● **Dataset content**
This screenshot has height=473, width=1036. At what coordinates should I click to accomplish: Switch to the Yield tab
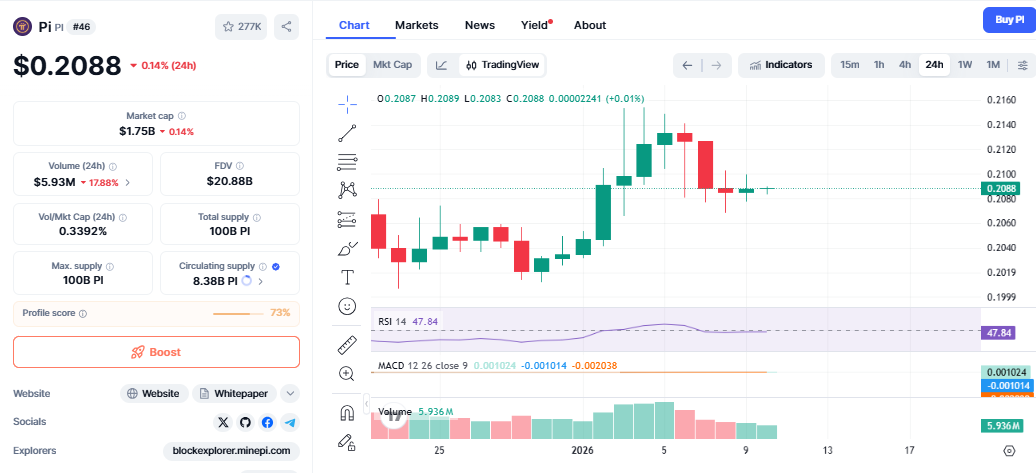(535, 25)
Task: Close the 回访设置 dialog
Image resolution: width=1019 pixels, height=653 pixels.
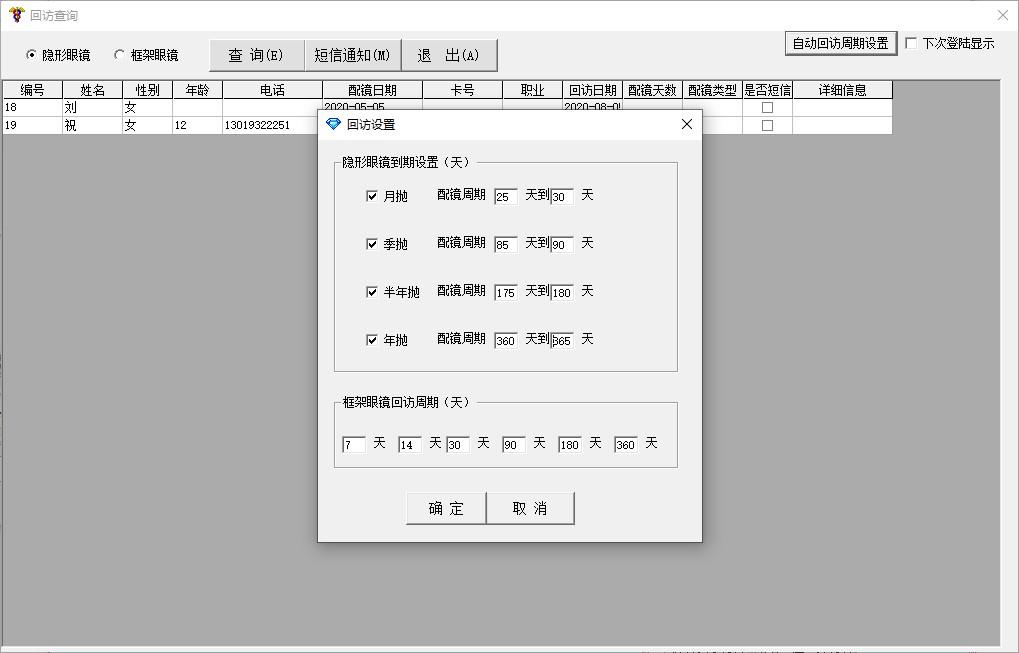Action: (686, 124)
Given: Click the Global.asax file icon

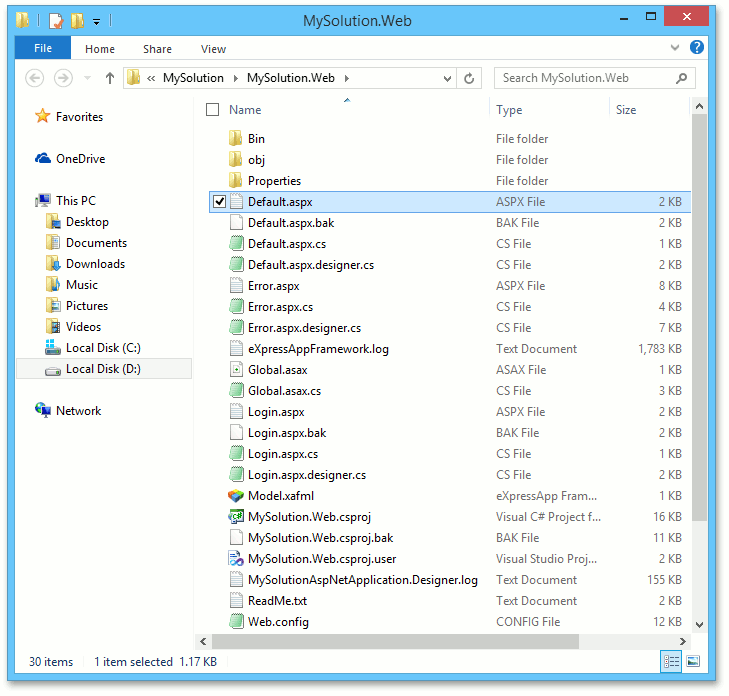Looking at the screenshot, I should pyautogui.click(x=235, y=370).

● **Exercise directions**
Please print each entry exactly as it stands, without the pictures.

● **Solution to the problem**
This screenshot has height=473, width=1036. At what coordinates should I click to accomplish: Switch to the Yield tab
(535, 25)
Task: Close the 回访设置 dialog
Image resolution: width=1019 pixels, height=653 pixels.
Action: (686, 124)
Given: Click the Global.asax file icon

Looking at the screenshot, I should pyautogui.click(x=235, y=370).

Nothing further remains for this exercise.